[Extracted material]
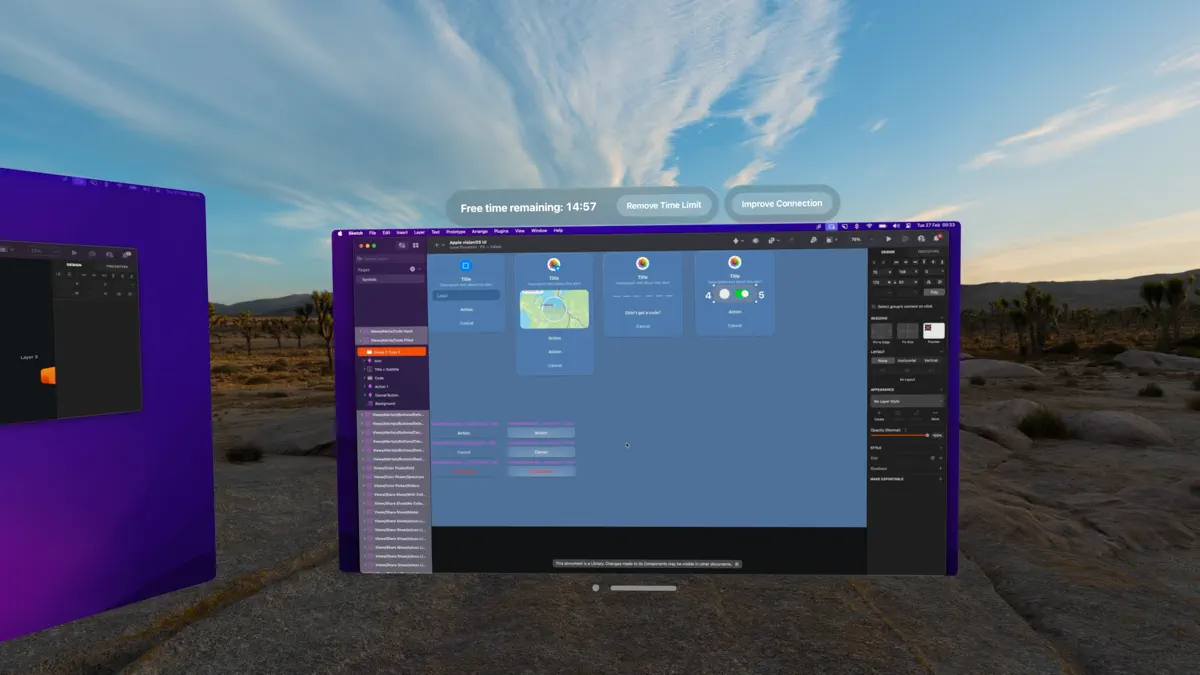Viewport: 1200px width, 675px height.
Task: Click the Notifications bell icon in the inspector header
Action: pos(936,239)
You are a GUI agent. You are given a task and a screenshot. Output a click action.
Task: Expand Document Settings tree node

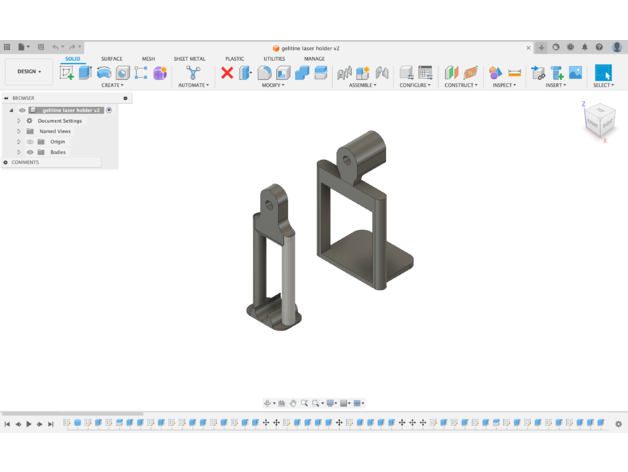pos(19,121)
[/Extracted material]
## To do:
Your answer must be an exact copy of the lines from the one with "You are a GUI" through the final line of the data, both included, without any pictures.

## Response area:
You are a GUI agent. You are given a task and a screenshot. Output a click action.
Task: Expand Document Settings tree node

pos(19,121)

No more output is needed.